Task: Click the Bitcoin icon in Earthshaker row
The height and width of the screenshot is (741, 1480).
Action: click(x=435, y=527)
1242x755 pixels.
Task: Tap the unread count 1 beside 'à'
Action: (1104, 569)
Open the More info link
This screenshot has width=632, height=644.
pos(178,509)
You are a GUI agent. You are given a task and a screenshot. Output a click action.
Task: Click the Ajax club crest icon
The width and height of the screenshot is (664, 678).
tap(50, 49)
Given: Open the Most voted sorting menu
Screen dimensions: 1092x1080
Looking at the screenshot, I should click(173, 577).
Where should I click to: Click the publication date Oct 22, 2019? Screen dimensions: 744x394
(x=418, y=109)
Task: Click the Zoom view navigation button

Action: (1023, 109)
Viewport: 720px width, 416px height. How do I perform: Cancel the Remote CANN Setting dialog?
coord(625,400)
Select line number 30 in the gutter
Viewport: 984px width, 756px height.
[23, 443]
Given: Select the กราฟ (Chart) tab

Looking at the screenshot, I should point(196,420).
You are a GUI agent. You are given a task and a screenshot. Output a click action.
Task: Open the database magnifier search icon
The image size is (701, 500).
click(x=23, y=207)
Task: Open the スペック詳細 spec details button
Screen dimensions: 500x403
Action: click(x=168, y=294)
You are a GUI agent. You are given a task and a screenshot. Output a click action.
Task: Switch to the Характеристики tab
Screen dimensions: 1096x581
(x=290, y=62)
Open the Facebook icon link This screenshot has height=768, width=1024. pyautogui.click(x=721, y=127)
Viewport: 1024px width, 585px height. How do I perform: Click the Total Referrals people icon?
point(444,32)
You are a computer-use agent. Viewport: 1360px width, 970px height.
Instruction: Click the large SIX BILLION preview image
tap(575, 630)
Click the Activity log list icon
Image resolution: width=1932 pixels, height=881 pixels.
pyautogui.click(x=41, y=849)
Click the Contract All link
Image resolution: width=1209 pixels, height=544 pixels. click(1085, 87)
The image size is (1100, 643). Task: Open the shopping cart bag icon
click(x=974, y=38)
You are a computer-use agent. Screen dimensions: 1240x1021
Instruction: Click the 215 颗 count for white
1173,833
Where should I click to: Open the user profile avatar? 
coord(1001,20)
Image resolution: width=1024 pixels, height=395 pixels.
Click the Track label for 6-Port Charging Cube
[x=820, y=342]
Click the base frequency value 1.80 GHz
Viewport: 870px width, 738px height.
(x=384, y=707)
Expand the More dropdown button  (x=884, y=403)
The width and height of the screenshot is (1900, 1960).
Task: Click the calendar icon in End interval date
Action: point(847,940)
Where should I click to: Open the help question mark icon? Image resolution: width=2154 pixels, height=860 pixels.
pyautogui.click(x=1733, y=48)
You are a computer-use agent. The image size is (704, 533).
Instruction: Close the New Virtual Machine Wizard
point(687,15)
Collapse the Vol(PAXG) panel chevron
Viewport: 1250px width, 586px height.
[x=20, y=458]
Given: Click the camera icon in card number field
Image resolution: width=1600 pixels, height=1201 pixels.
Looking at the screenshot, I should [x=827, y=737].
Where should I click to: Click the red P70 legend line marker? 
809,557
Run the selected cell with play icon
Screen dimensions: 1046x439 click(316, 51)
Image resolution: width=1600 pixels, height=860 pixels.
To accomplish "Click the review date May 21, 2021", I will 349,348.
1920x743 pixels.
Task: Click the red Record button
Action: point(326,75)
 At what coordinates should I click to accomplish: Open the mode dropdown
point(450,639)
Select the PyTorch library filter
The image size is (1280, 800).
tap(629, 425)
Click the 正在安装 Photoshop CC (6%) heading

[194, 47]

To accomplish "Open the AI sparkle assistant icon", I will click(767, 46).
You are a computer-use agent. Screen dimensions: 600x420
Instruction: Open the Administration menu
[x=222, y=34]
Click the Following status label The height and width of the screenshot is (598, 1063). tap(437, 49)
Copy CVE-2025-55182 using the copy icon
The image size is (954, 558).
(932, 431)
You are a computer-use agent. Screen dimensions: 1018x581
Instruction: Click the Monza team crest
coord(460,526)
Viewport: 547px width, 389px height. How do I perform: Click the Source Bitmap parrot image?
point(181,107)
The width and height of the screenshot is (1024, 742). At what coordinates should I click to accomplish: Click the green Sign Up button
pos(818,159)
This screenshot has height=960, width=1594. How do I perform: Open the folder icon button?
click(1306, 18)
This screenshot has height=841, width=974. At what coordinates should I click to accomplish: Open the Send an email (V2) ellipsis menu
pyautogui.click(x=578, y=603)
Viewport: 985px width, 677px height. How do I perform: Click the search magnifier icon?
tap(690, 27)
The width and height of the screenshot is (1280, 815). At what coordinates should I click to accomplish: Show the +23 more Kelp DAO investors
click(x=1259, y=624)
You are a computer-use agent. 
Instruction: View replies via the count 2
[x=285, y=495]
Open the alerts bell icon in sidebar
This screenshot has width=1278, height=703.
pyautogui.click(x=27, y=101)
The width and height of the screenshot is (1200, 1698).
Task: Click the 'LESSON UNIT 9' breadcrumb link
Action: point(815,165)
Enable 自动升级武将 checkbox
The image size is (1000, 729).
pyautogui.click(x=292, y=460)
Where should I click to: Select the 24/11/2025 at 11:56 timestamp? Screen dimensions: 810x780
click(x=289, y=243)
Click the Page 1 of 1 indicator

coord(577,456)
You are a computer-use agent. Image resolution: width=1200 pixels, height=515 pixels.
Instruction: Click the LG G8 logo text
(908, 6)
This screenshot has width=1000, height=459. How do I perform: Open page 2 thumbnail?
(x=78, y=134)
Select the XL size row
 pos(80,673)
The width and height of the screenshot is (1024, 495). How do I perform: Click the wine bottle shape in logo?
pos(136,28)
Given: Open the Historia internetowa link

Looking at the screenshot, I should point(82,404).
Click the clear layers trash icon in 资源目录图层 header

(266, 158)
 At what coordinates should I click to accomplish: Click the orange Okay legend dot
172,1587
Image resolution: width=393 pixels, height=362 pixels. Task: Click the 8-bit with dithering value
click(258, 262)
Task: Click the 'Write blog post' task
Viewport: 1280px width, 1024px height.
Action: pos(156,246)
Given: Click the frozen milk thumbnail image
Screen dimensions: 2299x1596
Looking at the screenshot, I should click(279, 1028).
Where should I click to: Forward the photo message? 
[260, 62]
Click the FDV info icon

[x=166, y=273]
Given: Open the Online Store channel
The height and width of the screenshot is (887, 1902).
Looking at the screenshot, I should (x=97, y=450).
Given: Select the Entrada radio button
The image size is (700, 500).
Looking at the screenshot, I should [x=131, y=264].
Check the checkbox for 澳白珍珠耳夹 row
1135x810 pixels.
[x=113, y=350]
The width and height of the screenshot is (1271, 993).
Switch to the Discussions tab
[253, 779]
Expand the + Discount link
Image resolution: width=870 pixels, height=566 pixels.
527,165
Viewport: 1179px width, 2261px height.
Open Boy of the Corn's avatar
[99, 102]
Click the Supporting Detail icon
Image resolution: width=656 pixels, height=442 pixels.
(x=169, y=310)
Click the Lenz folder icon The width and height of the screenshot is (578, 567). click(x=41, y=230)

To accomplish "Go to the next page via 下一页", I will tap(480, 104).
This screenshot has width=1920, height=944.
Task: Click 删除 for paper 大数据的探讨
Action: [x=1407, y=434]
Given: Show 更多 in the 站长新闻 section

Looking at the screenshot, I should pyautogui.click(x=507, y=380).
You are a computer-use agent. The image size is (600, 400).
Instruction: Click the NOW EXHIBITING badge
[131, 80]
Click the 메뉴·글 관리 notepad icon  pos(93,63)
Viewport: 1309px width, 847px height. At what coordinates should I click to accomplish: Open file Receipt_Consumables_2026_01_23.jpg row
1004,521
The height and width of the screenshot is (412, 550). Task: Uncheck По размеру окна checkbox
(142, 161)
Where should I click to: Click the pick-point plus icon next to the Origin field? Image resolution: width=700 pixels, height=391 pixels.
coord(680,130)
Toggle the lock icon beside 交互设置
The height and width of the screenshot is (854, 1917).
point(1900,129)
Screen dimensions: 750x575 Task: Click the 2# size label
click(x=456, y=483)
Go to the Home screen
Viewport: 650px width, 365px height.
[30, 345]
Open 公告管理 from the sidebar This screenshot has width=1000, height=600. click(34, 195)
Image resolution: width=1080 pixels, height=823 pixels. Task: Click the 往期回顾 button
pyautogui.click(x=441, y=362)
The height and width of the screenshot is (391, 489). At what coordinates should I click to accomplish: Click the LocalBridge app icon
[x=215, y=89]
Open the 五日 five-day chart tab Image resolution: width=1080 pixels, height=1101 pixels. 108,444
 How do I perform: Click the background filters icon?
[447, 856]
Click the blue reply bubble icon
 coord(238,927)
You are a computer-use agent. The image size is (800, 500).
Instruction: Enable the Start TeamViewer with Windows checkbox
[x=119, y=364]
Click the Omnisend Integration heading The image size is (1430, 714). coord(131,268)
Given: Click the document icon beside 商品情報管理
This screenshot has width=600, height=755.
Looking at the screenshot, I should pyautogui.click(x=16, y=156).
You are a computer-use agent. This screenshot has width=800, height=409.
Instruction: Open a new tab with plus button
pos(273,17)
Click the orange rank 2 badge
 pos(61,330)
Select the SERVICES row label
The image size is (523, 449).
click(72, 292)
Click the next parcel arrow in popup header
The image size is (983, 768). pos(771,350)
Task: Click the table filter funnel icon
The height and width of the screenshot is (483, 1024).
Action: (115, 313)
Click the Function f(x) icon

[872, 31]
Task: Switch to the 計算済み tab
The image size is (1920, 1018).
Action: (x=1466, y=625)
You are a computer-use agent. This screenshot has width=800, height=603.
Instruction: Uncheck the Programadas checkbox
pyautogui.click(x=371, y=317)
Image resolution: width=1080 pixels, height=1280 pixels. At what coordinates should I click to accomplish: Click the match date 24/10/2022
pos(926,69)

→ **WHAT TO WORK ON**
Each line from the line holding "has width=800, height=409." through the end of the material above is to be printed exactly, both ends included, and no other line is to appear.

→ **ANSWER**
You are a computer-use agent. This screenshot has width=800, height=409.
Instruction: Open a new tab with plus button
pos(273,17)
Click the orange rank 2 badge
 pos(61,330)
Select the SERVICES row label
The image size is (523, 449).
click(72, 292)
Click the next parcel arrow in popup header
The image size is (983, 768). pos(771,350)
Task: Click the table filter funnel icon
The height and width of the screenshot is (483, 1024).
Action: (115, 313)
Click the Function f(x) icon

[872, 31]
Task: Switch to the 計算済み tab
The image size is (1920, 1018).
Action: (x=1466, y=625)
You are a computer-use agent. This screenshot has width=800, height=603.
Instruction: Uncheck the Programadas checkbox
pyautogui.click(x=371, y=317)
Image resolution: width=1080 pixels, height=1280 pixels. At what coordinates should I click to accomplish: Click the match date 24/10/2022
pos(926,69)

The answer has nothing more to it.